I'm notorious for inhaling my food too, nothing to do with being "food insecure", we weren't poor, far from it - for me dinner time was that annoying interruption to play time, the faster I finished my food, the faster I could go back to playing.

I can make a small plate of food last 20 minutes now if I try and I still don't chew my food! Don't load up your fork, only put a small amount of food on it and don't refill until you've completely finished the previous one, don't pre-cut or arrange, while food is in your mouth, don't touch the food on your plate. Putting down your utensils between each bite is going to look even more weird/noticeable than finishing too fast, unless your dining companion also does that. I put them down every 5 or so bites to take a sip of water or just take a pause. It does take a real concious effort but it can be done.
posted by missmagenta at 7:44 AM on September 20, 2012 [2 favorites]
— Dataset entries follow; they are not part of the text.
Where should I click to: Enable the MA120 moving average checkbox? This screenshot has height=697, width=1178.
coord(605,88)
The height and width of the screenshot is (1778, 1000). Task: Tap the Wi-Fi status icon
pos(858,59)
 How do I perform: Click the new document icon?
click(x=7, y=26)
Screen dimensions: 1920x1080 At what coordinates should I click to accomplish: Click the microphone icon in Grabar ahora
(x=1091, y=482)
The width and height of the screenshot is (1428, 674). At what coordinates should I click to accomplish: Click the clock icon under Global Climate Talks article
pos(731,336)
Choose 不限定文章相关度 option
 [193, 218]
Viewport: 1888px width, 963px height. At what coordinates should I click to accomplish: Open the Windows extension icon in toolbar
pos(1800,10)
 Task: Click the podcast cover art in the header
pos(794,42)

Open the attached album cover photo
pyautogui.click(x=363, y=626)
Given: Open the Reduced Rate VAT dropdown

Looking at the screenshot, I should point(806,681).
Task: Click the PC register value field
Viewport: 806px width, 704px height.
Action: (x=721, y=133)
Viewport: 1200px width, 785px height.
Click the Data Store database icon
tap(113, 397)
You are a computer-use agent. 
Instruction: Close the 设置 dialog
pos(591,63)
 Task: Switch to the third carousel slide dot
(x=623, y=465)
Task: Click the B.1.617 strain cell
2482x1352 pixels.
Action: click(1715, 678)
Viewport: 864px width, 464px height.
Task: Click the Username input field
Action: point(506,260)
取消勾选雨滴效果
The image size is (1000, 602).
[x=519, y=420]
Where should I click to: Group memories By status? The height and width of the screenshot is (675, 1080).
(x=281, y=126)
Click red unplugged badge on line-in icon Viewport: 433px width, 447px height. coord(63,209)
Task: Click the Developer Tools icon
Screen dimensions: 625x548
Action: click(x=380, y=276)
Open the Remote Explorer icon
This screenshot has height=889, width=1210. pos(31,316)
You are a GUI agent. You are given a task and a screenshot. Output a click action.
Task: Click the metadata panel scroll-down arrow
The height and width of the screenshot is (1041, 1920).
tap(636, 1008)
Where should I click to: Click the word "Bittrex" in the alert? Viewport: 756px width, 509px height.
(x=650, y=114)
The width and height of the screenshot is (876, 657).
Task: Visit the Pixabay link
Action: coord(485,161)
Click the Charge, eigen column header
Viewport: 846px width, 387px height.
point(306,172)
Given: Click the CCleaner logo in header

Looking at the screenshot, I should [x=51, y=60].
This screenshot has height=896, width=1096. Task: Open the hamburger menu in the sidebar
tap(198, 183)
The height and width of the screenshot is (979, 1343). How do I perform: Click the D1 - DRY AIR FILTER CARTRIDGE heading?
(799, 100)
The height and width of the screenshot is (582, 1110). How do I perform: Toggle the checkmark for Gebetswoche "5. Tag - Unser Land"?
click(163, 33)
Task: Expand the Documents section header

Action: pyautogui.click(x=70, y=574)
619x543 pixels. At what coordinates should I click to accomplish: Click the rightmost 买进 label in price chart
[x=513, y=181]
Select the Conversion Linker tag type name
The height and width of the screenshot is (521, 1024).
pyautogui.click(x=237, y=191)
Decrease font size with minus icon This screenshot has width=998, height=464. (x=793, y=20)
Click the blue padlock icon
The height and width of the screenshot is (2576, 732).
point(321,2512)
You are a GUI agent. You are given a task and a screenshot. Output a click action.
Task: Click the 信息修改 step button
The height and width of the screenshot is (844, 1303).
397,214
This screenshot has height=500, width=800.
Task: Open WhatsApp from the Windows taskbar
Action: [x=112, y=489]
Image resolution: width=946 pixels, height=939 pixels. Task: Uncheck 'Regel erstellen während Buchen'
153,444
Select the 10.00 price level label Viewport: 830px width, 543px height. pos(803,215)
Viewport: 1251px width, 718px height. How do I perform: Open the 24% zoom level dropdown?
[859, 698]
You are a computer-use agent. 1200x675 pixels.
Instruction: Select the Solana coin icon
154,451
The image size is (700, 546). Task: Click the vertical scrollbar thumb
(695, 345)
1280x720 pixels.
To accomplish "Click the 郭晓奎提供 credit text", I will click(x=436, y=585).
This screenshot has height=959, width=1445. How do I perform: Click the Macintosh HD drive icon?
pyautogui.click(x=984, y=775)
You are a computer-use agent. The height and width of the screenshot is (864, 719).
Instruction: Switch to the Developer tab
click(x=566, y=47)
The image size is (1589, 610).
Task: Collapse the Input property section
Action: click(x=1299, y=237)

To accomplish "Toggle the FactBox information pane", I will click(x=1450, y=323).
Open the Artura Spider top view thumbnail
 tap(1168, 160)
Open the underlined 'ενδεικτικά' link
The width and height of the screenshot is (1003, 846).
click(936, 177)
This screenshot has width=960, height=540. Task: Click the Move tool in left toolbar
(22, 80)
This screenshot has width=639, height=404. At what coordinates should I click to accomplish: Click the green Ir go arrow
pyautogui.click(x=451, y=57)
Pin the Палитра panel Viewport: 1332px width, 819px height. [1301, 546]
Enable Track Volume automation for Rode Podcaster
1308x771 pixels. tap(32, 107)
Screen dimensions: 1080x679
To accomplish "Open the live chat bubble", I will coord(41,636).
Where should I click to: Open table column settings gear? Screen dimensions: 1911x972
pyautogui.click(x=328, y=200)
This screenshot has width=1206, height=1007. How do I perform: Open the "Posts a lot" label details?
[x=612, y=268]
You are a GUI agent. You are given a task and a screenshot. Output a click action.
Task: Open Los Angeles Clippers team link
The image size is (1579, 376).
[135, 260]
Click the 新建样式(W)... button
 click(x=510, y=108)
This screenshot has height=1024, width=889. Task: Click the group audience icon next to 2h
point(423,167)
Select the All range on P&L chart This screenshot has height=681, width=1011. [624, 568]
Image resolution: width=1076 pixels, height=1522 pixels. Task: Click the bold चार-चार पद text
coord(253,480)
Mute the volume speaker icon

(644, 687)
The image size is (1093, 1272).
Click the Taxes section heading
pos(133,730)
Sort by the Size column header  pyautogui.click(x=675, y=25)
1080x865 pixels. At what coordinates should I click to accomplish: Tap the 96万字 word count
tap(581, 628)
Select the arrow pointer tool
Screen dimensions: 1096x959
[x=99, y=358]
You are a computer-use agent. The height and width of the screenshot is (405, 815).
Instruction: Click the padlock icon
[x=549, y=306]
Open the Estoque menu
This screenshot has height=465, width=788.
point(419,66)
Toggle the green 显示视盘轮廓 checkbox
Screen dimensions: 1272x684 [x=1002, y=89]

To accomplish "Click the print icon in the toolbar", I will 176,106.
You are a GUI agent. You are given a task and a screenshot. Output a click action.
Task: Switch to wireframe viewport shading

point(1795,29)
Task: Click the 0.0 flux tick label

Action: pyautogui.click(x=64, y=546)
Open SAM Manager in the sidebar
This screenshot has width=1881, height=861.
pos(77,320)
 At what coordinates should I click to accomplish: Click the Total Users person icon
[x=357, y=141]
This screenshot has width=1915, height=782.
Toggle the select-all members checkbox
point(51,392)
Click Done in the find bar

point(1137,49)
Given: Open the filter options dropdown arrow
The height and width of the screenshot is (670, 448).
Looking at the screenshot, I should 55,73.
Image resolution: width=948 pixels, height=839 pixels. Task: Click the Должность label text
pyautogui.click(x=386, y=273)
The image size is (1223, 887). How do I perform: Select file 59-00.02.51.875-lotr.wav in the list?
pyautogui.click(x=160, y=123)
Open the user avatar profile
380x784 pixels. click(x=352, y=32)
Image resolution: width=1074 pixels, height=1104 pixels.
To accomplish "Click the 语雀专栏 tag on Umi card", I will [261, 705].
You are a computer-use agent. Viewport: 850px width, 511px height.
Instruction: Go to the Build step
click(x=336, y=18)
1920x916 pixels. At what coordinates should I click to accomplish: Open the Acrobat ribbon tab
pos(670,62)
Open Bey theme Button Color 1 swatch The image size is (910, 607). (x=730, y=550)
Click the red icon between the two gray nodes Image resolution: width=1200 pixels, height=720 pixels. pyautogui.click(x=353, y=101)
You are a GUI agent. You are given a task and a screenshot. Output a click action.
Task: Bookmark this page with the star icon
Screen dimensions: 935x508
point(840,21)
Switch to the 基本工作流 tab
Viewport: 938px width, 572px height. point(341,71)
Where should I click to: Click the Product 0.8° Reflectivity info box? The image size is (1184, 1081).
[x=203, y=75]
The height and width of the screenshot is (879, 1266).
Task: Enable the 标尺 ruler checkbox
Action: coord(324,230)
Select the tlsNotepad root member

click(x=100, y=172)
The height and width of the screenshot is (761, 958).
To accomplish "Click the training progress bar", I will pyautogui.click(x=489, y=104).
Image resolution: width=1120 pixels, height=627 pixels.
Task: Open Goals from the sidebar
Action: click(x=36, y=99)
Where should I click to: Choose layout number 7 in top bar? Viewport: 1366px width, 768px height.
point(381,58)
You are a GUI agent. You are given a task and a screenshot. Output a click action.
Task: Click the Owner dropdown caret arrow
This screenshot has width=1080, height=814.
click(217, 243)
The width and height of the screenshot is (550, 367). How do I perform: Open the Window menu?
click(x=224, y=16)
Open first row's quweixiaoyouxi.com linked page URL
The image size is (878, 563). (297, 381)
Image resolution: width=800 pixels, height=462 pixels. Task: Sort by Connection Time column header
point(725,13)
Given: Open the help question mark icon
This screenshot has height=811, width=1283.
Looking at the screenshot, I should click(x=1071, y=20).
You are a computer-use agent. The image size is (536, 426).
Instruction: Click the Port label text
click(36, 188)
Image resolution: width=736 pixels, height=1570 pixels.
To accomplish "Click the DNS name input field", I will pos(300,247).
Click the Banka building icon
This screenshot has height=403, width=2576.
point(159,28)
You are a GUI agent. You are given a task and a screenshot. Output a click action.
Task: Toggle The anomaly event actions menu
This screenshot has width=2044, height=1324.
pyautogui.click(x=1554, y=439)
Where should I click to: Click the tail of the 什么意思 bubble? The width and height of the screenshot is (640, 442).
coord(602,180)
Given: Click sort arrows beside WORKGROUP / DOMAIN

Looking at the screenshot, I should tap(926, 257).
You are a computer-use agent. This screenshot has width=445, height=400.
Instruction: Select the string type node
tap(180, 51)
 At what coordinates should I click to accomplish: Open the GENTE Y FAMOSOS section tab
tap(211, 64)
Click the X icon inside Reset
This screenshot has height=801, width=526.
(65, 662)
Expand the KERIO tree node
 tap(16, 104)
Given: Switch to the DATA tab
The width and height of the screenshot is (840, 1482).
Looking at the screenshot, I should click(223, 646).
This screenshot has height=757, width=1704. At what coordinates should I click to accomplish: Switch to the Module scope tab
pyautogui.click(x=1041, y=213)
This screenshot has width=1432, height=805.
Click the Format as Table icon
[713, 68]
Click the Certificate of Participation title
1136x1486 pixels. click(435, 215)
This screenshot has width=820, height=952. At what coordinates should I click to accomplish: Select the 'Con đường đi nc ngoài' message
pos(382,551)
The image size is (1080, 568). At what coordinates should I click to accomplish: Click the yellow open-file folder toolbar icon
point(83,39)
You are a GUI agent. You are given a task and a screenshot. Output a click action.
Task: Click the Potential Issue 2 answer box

After sitting around for aWhile watching everyone else finish their meals, I realized I was eating too fast, and it's uncomfortable. Now I try to gauge my intake rate based on the other diners' plates. Oh, am I more than half done and everyone else looks like they took two bites? Time to put down the utensils, take a drink, ask a question, pause. Take a bite, repeat. Sometimes at first this meant I made my last three bites last a Very Long Time because I wouldn't notice it until I was almost done and everyone else had just started, but mindfulness and checking helped.

Extra bonuses: more enjoyable communication and extra hydration!
posted by ldthomps at 8:23 AM on September 20, 2012

I have had this same problem and three things have helped:

1) Putting down my fork between bites (agreeing with all mentions of that)

2) Preventing the other person from going on in monologue. As long as they are talking they are not eating - but you probably are. Encourage them to eat by contributing more to the conversation. DO NOT LET THEM RAMBLE.

3) Everytime I have the urge to take a bite I see how much they have left on their plate and decide if I should force myself to wait a bit longer before the next bite.
posted by UMDirector at 9:24 AM on September 20, 2012

Try using a pair of chopsticks to eat.